## Start

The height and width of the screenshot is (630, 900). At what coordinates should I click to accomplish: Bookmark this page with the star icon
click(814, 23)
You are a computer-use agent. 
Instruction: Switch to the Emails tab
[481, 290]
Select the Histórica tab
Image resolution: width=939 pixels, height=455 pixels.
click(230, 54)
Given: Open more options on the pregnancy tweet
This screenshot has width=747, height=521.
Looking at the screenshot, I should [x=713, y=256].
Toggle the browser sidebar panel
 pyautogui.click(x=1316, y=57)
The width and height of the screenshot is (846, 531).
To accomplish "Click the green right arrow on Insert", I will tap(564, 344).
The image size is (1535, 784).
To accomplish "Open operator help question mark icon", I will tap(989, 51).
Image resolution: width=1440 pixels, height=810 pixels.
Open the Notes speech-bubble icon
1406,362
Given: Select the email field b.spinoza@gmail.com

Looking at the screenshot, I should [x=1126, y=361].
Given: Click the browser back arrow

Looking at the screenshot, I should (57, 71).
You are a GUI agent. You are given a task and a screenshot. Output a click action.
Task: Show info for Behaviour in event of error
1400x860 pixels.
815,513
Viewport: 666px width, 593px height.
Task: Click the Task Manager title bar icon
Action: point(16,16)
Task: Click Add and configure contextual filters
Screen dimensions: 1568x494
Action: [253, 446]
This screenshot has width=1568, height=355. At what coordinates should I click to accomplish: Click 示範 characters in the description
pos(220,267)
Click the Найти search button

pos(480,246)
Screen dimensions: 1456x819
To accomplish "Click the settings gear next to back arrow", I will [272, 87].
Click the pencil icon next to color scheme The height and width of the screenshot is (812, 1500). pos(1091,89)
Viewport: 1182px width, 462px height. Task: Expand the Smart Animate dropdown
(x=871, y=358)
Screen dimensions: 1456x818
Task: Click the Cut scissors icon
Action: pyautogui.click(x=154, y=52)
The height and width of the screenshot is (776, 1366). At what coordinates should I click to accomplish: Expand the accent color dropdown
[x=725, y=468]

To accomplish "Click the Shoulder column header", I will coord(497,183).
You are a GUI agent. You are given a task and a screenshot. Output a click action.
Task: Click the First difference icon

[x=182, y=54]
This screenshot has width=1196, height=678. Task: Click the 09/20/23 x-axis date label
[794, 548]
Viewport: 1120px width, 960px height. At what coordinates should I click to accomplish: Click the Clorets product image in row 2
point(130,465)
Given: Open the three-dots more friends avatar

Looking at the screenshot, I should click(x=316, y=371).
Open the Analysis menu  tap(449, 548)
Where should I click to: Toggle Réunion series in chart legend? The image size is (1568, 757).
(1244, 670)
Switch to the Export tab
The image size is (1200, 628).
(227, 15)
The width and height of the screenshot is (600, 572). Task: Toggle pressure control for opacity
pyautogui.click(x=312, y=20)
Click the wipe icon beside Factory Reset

## End

STATED TASK:
Copy out every line of the data above, character for character, keeping the original order.

TASK SOLUTION:
The height and width of the screenshot is (630, 900). At what coordinates should I click to accomplish: Bookmark this page with the star icon
click(814, 23)
You are a computer-use agent. 
Instruction: Switch to the Emails tab
[481, 290]
Select the Histórica tab
Image resolution: width=939 pixels, height=455 pixels.
click(230, 54)
Given: Open more options on the pregnancy tweet
This screenshot has width=747, height=521.
Looking at the screenshot, I should [x=713, y=256].
Toggle the browser sidebar panel
 pyautogui.click(x=1316, y=57)
The width and height of the screenshot is (846, 531).
To accomplish "Click the green right arrow on Insert", I will tap(564, 344).
The image size is (1535, 784).
To accomplish "Open operator help question mark icon", I will tap(989, 51).
Image resolution: width=1440 pixels, height=810 pixels.
Open the Notes speech-bubble icon
1406,362
Given: Select the email field b.spinoza@gmail.com

Looking at the screenshot, I should [x=1126, y=361].
Given: Click the browser back arrow

Looking at the screenshot, I should (57, 71).
You are a GUI agent. You are given a task and a screenshot. Output a click action.
Task: Show info for Behaviour in event of error
1400x860 pixels.
815,513
Viewport: 666px width, 593px height.
Task: Click the Task Manager title bar icon
Action: point(16,16)
Task: Click Add and configure contextual filters
Screen dimensions: 1568x494
Action: [253, 446]
This screenshot has width=1568, height=355. At what coordinates should I click to accomplish: Click 示範 characters in the description
pos(220,267)
Click the Найти search button

pos(480,246)
Screen dimensions: 1456x819
To accomplish "Click the settings gear next to back arrow", I will [272, 87].
Click the pencil icon next to color scheme The height and width of the screenshot is (812, 1500). pos(1091,89)
Viewport: 1182px width, 462px height. Task: Expand the Smart Animate dropdown
(x=871, y=358)
Screen dimensions: 1456x818
Task: Click the Cut scissors icon
Action: pyautogui.click(x=154, y=52)
The height and width of the screenshot is (776, 1366). At what coordinates should I click to accomplish: Expand the accent color dropdown
[x=725, y=468]

To accomplish "Click the Shoulder column header", I will coord(497,183).
You are a GUI agent. You are given a task and a screenshot. Output a click action.
Task: Click the First difference icon

[x=182, y=54]
This screenshot has width=1196, height=678. Task: Click the 09/20/23 x-axis date label
[794, 548]
Viewport: 1120px width, 960px height. At what coordinates should I click to accomplish: Click the Clorets product image in row 2
point(130,465)
Given: Open the three-dots more friends avatar

Looking at the screenshot, I should click(x=316, y=371).
Open the Analysis menu  tap(449, 548)
Where should I click to: Toggle Réunion series in chart legend? The image size is (1568, 757).
(1244, 670)
Switch to the Export tab
The image size is (1200, 628).
(227, 15)
The width and height of the screenshot is (600, 572). Task: Toggle pressure control for opacity
pyautogui.click(x=312, y=20)
Click the wipe icon beside Factory Reset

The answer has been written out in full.